Sun | Jan 17, 2021

In Moscow, I'll run for breast cancer survivors - Williams-Mills

Published:Tuesday | July 2, 2013 | 12:00 AM
Novlene Williams-Mills reacts after winning the women's 400 metres at the JAAA/Supreme Ventures Limited National Athletics Championships at the National Stadium on Sunday, June 23. - Ricardo Makyn/Staff Photographer

... Jamaican star opens up about fight against deadly disease

André Lowe,
Senior Staff Reporter

After a one-year fight with breast cancer, leading Jamaican 400m athlete Novlene Williams-Mills has finally broken her silence in a heart-warming revelation of her life-changing struggles.

Williams-Mills, 31, a three-time Olympic and four-time World Championships relay medallist, recently won her seventh national 400m title at the Jamaica Athletics Administrative Association (JAAA)/Supreme Ventures Limited National Senior Championships, booking her spot to this year's Worlds in Moscow.

But her real challenge started long before, on June 25, 2012, when she was diagnosed with breast cancer.

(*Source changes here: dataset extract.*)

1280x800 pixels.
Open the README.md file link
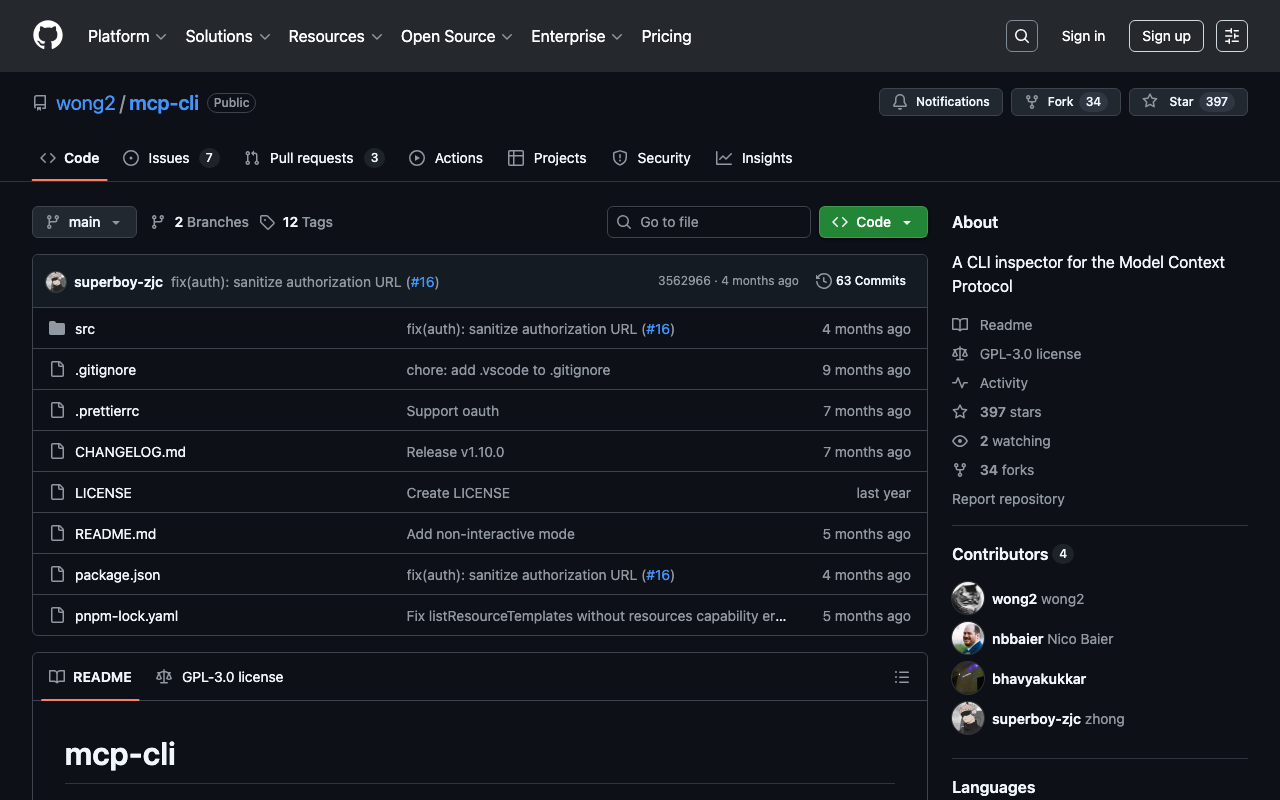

It has been a non-stop struggle since.

As she gets ready to, once again, pull on the Jamaican colours in front of the world, the athlete is this time running for a lot more than herself and her country.

"Moscow will be for all the breast cancer survivors out there. I want them to know it's still possible," she told UK publication The Daily Mail.

"I'm still one of the top 400m runners in the world and I want to see what I can do. Moscow will be for all the breast cancer survivors out there. I want them to know it's still possible," she emphasised.

Diagnosis

Williams-Mills' diagnosis came just over a month before the start of the London Olympics last year, where she finished fifth in the 400m finals before helping Jamaica to a third-place finish in the 4x400m relay.

"That's everybody's dream, to run at the Olympics. But I was thinking about my hurdles that I had to come back to fight. I was thinking: 'Am I going to survive this?'

"My teammates in the relay did not know. But I was standing on the podium and I didn't know if I would ever run another race.

"It feels like your own body has betrayed you, like I've been stabbed; I'm an athlete. I work out, I train. It can't be possible," she reflected.

That was her initial reaction, and while she kept the information close to her chest - telling only her husband, family and close friends - Williams-Mills, who lost her older sister to ovarian cancer in 2010, went head-on into the fight, leaning only on those close to her.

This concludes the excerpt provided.